__Information given__.
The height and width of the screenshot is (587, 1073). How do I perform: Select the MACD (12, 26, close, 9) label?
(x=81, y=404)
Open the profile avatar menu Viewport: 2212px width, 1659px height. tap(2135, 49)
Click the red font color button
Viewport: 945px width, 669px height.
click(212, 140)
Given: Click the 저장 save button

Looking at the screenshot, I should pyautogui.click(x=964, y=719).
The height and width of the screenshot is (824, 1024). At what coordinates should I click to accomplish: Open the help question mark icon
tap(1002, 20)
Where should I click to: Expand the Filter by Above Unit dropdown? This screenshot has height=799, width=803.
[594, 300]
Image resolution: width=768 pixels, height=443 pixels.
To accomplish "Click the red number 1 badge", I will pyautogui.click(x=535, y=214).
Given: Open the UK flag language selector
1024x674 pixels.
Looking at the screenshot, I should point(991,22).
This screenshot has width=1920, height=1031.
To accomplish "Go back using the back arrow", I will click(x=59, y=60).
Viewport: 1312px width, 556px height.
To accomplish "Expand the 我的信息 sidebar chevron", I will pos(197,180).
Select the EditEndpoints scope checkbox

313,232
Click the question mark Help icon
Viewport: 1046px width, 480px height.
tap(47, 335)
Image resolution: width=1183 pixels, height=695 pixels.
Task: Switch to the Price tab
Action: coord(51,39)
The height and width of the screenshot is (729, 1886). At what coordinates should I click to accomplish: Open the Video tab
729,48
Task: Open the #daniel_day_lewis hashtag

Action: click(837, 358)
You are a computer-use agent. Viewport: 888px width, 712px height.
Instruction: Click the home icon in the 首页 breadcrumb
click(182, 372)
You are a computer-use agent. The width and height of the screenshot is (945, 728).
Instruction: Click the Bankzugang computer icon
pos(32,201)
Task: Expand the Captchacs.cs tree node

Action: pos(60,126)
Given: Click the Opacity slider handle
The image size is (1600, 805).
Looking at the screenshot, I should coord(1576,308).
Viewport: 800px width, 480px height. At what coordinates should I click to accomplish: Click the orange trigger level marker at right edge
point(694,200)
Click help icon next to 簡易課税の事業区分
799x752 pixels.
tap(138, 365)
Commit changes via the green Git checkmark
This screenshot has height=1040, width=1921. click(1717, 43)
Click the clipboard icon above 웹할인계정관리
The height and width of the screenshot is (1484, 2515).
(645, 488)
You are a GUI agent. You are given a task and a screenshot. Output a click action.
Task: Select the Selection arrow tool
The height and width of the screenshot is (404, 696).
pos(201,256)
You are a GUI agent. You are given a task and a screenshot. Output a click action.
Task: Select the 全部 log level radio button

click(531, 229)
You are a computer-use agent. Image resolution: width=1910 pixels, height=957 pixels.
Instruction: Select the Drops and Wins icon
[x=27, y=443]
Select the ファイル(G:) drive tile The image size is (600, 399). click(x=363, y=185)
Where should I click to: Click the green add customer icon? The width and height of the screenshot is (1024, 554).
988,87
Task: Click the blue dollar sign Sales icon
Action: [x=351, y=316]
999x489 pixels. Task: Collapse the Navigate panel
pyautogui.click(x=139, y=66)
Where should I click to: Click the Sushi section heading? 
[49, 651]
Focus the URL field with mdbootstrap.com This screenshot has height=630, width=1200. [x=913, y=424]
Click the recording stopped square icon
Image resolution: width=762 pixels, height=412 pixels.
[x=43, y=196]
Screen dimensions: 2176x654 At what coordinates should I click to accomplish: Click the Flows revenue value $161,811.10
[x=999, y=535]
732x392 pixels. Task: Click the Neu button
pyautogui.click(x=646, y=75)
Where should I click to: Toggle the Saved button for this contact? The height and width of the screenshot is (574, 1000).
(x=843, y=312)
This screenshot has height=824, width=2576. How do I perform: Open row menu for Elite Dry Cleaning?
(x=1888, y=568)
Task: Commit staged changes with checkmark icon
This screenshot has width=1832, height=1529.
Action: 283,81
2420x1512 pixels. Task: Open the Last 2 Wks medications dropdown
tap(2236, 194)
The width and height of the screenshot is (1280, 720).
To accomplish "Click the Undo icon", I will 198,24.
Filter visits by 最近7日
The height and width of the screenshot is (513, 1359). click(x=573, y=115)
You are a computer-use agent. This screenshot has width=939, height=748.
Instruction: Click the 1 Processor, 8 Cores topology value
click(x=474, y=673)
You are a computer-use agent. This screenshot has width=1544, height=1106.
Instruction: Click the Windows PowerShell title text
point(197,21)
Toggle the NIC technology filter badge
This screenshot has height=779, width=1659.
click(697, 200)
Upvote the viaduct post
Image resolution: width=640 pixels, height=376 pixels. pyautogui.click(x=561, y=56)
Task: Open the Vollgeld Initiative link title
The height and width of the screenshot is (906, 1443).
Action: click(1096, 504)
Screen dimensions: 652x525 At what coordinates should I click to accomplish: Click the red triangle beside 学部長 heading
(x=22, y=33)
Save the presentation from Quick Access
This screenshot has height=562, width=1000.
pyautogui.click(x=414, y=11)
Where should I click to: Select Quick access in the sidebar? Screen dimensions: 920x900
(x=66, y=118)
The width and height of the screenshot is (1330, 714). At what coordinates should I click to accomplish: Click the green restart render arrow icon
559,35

__Objective__.
Swap every "Screen dimensions" in the rows above for "Screen size" and leave the rest of the rows unchanged.

__Exercise result__.
The height and width of the screenshot is (587, 1073). How do I perform: Select the MACD (12, 26, close, 9) label?
(x=81, y=404)
Open the profile avatar menu Viewport: 2212px width, 1659px height. tap(2135, 49)
Click the red font color button
Viewport: 945px width, 669px height.
click(212, 140)
Given: Click the 저장 save button

Looking at the screenshot, I should pyautogui.click(x=964, y=719).
The height and width of the screenshot is (824, 1024). At what coordinates should I click to accomplish: Open the help question mark icon
tap(1002, 20)
Where should I click to: Expand the Filter by Above Unit dropdown? This screenshot has height=799, width=803.
[594, 300]
Image resolution: width=768 pixels, height=443 pixels.
To accomplish "Click the red number 1 badge", I will pyautogui.click(x=535, y=214).
Given: Open the UK flag language selector
1024x674 pixels.
Looking at the screenshot, I should point(991,22).
This screenshot has width=1920, height=1031.
To accomplish "Go back using the back arrow", I will click(x=59, y=60).
Viewport: 1312px width, 556px height.
To accomplish "Expand the 我的信息 sidebar chevron", I will pos(197,180).
Select the EditEndpoints scope checkbox

313,232
Click the question mark Help icon
Viewport: 1046px width, 480px height.
tap(47, 335)
Image resolution: width=1183 pixels, height=695 pixels.
Task: Switch to the Price tab
Action: coord(51,39)
The height and width of the screenshot is (729, 1886). At what coordinates should I click to accomplish: Open the Video tab
729,48
Task: Open the #daniel_day_lewis hashtag

Action: click(837, 358)
You are a computer-use agent. Viewport: 888px width, 712px height.
Instruction: Click the home icon in the 首页 breadcrumb
click(182, 372)
You are a computer-use agent. The width and height of the screenshot is (945, 728).
Instruction: Click the Bankzugang computer icon
pos(32,201)
Task: Expand the Captchacs.cs tree node

Action: pos(60,126)
Given: Click the Opacity slider handle
The image size is (1600, 805).
Looking at the screenshot, I should coord(1576,308).
Viewport: 800px width, 480px height. At what coordinates should I click to accomplish: Click the orange trigger level marker at right edge
point(694,200)
Click help icon next to 簡易課税の事業区分
799x752 pixels.
tap(138, 365)
Commit changes via the green Git checkmark
This screenshot has height=1040, width=1921. click(1717, 43)
Click the clipboard icon above 웹할인계정관리
The height and width of the screenshot is (1484, 2515).
(645, 488)
You are a GUI agent. You are given a task and a screenshot. Output a click action.
Task: Select the Selection arrow tool
The height and width of the screenshot is (404, 696).
pos(201,256)
You are a GUI agent. You are given a task and a screenshot. Output a click action.
Task: Select the 全部 log level radio button

click(531, 229)
You are a computer-use agent. Image resolution: width=1910 pixels, height=957 pixels.
Instruction: Select the Drops and Wins icon
[x=27, y=443]
Select the ファイル(G:) drive tile The image size is (600, 399). click(x=363, y=185)
Where should I click to: Click the green add customer icon? The width and height of the screenshot is (1024, 554).
988,87
Task: Click the blue dollar sign Sales icon
Action: [x=351, y=316]
999x489 pixels. Task: Collapse the Navigate panel
pyautogui.click(x=139, y=66)
Where should I click to: Click the Sushi section heading? 
[49, 651]
Focus the URL field with mdbootstrap.com This screenshot has height=630, width=1200. [x=913, y=424]
Click the recording stopped square icon
Image resolution: width=762 pixels, height=412 pixels.
[x=43, y=196]
Screen size: 2176x654 At what coordinates should I click to accomplish: Click the Flows revenue value $161,811.10
[x=999, y=535]
732x392 pixels. Task: Click the Neu button
pyautogui.click(x=646, y=75)
Where should I click to: Toggle the Saved button for this contact? The height and width of the screenshot is (574, 1000).
(x=843, y=312)
This screenshot has height=824, width=2576. How do I perform: Open row menu for Elite Dry Cleaning?
(x=1888, y=568)
Task: Commit staged changes with checkmark icon
This screenshot has width=1832, height=1529.
Action: 283,81
2420x1512 pixels. Task: Open the Last 2 Wks medications dropdown
tap(2236, 194)
The width and height of the screenshot is (1280, 720).
To accomplish "Click the Undo icon", I will 198,24.
Filter visits by 最近7日
The height and width of the screenshot is (513, 1359). click(x=573, y=115)
You are a computer-use agent. This screenshot has width=939, height=748.
Instruction: Click the 1 Processor, 8 Cores topology value
click(x=474, y=673)
You are a computer-use agent. This screenshot has width=1544, height=1106.
Instruction: Click the Windows PowerShell title text
point(197,21)
Toggle the NIC technology filter badge
This screenshot has height=779, width=1659.
click(697, 200)
Upvote the viaduct post
Image resolution: width=640 pixels, height=376 pixels. pyautogui.click(x=561, y=56)
Task: Open the Vollgeld Initiative link title
The height and width of the screenshot is (906, 1443).
Action: click(1096, 504)
Screen size: 652x525 At what coordinates should I click to accomplish: Click the red triangle beside 学部長 heading
(x=22, y=33)
Save the presentation from Quick Access
This screenshot has height=562, width=1000.
pyautogui.click(x=414, y=11)
Where should I click to: Select Quick access in the sidebar? Screen size: 920x900
(x=66, y=118)
The width and height of the screenshot is (1330, 714). At what coordinates should I click to accomplish: Click the green restart render arrow icon
559,35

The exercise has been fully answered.